TEXT SEGMENT
====
Issue (i): Whether the appellants had a right to maintain revision petitions or invoke inherent jurisdiction against orders of the Special Judge in the coal block allocation cases.
Analysis: The revisional power under Section 397 of the Code of Criminal Procedure, 1973 is discretionary and does not confer a litigant's right to have every revisable order examined. The bar against revision of interlocutory orders excludes the use of Section 482 to defeat that statutory restriction. An order framing charge or other order that, if set aside, would terminate the proceedings is an intermediate order and may be revisable, but routine challenges to non-substantive interlocutory matters are not. The forum for grievance could be shifted to this Court under Article 136, and the appellants were not denied a remedy, only prevented from pursuing the High Court forum.
Conclusion: The appellants had no enforceable right to insist on revision or inherent intervention in the High Court, and the restriction on that forum was upheld.
Issue (ii): Whether the embargo on stay or interruption of proceedings offended Articles 14, 21, 32, 136, 142, 226 and 227 of the Constitution.
Analysis: The coal block allocation matters were treated as a distinct class because of their scale, public impact, and alleged corruption, so the special procedure was held to rest on a rational and intelligible classification. No substantive procedural safeguard was taken away; only the forum was altered in order to prevent delay and secure an expeditious trial. The Court held that its constitutional powers could be used to shape the forum and procedure in an extraordinary category of cases, while preserving access to this Court and not extinguishing the underlying remedies. The High Court's constitutional jurisdiction was not treated as abolished in the abstract, but its use in this category was held to be impermissible in the interests of the special trial regime.
Conclusion: There was no violation of Articles 14, 21, 32, 136, 142, 226 or 227.
Issue (iii): Whether Section 19(3)(c) of the Prevention of Corruption Act, 1988 permitted a stay of proceedings on grounds other than sanction-related failure of justice.
Analysis: Section 19(3) was construed as creating a tightly controlled scheme: clause (b) permits stay only where an error, omission or irregularity in sanction has caused failure of justice, while clause (c) imposes a blanket prohibition against stay on any other ground and also bars revision in relation to interlocutory orders. The expression "failure of justice" was given a restricted meaning, and the Court rejected the broader reading that would allow routine stays or delay the trial. This interpretation was reinforced by the statutory emphasis on day-to-day trial and by the policy against indirect obstruction of proceedings through revision or collateral challenges.
Conclusion: Section 19(3)(c) did not permit a stay of proceedings on grounds other than sanction-related failure of justice, and the provision was upheld on the restricted interpretation adopted by the Court.
Final Conclusion: The special order governing the coal block allocation trials was sustained, the High Court route was blocked for the categories covered by that order, and the trial regime was required to continue without stay or other impediment except in the limited manner recognized by the statutory scheme.
Ratio Decidendi: Where a special trial regime is created for a distinct class of serious public-interest prosecutions, revisional and inherent jurisdiction may be restricted to prevent delay, and a stay of proceedings can be granted only within the narrow limits expressly permitted by the governing statute.
====
DIRECTION A
Return the records exactly as they appear, starting with the first line of the records and going on through the line that contains "(x=136, y=413)".

INPUT ROWS
====
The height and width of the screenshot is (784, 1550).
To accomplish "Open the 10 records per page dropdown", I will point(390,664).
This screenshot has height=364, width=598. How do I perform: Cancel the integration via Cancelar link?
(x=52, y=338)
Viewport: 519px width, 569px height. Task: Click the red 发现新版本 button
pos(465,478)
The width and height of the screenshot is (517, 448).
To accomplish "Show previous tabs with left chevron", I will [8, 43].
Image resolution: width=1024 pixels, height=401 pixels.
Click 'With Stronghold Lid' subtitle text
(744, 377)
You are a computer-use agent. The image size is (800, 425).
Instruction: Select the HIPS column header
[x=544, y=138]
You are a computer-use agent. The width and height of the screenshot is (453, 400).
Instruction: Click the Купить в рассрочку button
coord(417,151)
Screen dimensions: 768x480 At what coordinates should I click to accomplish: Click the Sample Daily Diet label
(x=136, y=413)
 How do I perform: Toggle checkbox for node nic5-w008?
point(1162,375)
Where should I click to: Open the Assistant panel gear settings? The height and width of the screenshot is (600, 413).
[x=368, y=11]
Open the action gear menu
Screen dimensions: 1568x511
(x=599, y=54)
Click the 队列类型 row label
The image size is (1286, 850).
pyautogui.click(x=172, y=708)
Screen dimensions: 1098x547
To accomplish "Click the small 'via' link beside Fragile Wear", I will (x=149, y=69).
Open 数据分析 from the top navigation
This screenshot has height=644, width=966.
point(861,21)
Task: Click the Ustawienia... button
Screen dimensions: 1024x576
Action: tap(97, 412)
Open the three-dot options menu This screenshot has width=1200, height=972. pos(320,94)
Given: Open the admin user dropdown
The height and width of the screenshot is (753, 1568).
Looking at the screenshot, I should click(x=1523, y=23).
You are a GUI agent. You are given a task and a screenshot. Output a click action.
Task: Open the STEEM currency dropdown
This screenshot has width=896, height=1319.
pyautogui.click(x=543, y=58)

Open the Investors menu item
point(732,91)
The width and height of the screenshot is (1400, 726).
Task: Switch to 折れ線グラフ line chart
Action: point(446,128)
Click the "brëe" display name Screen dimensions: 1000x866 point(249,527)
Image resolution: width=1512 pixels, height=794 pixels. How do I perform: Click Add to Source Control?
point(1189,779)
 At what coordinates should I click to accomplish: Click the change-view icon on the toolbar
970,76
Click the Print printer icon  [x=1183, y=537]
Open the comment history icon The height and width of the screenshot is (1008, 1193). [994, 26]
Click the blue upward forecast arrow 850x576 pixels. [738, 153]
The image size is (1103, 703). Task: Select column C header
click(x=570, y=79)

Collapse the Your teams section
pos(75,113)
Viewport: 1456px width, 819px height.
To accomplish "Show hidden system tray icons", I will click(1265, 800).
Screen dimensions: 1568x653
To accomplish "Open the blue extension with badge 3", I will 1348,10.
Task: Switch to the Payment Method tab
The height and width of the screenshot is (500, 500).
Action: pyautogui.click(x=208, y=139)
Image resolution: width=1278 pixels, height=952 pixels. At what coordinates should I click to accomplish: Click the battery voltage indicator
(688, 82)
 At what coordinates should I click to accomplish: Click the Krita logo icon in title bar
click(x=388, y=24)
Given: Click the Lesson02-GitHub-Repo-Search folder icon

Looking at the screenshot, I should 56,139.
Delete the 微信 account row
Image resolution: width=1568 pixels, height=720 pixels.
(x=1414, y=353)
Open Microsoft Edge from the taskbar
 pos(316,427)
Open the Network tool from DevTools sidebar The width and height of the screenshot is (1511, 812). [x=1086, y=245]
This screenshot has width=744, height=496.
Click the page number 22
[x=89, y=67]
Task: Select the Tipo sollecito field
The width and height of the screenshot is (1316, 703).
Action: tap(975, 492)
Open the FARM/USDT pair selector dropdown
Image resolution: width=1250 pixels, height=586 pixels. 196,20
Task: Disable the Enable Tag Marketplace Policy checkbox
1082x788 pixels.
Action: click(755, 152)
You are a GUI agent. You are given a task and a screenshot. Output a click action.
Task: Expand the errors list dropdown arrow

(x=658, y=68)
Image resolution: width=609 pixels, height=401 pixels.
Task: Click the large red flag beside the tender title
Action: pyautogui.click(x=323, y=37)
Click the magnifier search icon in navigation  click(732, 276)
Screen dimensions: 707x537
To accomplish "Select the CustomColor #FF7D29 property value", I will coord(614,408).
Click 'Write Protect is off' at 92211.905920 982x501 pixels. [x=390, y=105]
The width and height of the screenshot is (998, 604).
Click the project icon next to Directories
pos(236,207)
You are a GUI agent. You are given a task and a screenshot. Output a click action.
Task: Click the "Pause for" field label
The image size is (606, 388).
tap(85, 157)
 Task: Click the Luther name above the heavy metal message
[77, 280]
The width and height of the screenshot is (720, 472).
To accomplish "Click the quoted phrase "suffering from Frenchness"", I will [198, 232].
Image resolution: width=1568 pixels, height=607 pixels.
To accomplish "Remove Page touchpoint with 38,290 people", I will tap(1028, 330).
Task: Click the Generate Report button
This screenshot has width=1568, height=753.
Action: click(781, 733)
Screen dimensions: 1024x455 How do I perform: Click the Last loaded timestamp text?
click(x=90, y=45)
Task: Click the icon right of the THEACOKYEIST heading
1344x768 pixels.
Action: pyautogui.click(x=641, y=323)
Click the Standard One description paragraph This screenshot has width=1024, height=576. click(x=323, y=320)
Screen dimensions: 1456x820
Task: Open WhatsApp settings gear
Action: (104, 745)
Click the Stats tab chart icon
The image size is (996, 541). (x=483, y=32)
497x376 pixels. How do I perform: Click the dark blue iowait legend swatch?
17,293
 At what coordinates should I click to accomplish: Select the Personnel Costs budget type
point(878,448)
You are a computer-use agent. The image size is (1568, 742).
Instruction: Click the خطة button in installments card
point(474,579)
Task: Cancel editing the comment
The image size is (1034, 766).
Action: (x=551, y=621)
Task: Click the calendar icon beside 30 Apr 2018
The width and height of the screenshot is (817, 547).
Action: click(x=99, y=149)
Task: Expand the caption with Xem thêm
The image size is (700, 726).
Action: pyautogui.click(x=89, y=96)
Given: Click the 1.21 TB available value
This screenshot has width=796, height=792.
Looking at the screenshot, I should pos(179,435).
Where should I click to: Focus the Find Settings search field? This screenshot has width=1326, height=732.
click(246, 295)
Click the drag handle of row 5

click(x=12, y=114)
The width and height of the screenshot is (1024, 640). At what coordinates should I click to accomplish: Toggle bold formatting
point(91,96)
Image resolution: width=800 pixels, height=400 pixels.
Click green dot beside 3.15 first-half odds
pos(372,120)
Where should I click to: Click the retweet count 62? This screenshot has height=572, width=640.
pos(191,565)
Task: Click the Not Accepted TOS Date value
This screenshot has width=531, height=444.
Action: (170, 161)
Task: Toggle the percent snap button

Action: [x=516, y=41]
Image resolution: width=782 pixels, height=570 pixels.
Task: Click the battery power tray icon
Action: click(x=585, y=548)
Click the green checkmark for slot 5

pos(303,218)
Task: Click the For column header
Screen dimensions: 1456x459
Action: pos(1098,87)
====
DIRECTION B
Retype the passage from the text on the coal block allocation trials word for word, starting with "Ratio Decidendi: Where" and going on through "the governing statute.".

COMPLETE ANSWER A
The height and width of the screenshot is (784, 1550).
To accomplish "Open the 10 records per page dropdown", I will point(390,664).
This screenshot has height=364, width=598. How do I perform: Cancel the integration via Cancelar link?
(x=52, y=338)
Viewport: 519px width, 569px height. Task: Click the red 发现新版本 button
pos(465,478)
The width and height of the screenshot is (517, 448).
To accomplish "Show previous tabs with left chevron", I will [8, 43].
Image resolution: width=1024 pixels, height=401 pixels.
Click 'With Stronghold Lid' subtitle text
(744, 377)
You are a computer-use agent. The image size is (800, 425).
Instruction: Select the HIPS column header
[x=544, y=138]
You are a computer-use agent. The width and height of the screenshot is (453, 400).
Instruction: Click the Купить в рассрочку button
coord(417,151)
Screen dimensions: 768x480 At what coordinates should I click to accomplish: Click the Sample Daily Diet label
(x=136, y=413)

COMPLETE ANSWER B
Ratio Decidendi: Where a special trial regime is created for a distinct class of serious public-interest prosecutions, revisional and inherent jurisdiction may be restricted to prevent delay, and a stay of proceedings can be granted only within the narrow limits expressly permitted by the governing statute.